■ **About this task**: Scan the records below. Copy every line in which the word "Collapse" appears.

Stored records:
┄┄┄┄┄┄

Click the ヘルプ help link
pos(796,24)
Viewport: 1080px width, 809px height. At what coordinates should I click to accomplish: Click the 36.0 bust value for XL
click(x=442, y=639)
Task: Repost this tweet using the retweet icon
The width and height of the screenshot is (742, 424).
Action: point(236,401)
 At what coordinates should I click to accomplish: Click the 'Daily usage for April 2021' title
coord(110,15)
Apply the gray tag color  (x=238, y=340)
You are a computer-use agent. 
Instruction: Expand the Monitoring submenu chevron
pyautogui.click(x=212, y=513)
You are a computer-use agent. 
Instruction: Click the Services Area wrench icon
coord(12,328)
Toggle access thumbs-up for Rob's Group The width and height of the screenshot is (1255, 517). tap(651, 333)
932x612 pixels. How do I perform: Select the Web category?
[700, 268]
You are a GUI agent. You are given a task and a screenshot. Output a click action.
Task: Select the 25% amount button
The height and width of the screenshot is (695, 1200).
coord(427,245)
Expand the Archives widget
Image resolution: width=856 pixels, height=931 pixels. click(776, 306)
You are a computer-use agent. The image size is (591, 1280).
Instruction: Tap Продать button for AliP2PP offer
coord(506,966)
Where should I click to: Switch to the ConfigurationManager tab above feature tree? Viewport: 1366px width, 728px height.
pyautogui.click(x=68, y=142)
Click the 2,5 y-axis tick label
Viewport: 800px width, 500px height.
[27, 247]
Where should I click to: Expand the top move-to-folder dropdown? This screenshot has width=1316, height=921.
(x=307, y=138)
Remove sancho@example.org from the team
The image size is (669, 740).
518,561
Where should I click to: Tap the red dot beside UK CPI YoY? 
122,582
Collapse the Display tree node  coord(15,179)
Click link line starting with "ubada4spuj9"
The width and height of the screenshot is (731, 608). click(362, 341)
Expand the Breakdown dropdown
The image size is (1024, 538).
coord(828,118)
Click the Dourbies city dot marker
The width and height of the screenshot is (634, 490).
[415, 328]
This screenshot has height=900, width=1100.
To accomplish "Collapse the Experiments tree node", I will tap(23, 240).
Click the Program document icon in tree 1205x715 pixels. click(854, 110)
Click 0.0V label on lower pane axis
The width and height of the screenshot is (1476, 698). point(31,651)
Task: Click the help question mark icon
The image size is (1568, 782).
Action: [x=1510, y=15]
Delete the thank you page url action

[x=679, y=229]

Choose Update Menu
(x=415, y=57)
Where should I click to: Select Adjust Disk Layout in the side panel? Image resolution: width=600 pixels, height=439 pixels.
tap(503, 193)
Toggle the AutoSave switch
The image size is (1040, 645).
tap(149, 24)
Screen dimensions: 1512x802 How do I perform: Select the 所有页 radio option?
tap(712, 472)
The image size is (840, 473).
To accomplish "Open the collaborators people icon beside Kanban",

┄┄┄┄┄┄

■ **Your response**:
Collapse the Display tree node  coord(15,179)
To accomplish "Collapse the Experiments tree node", I will tap(23, 240).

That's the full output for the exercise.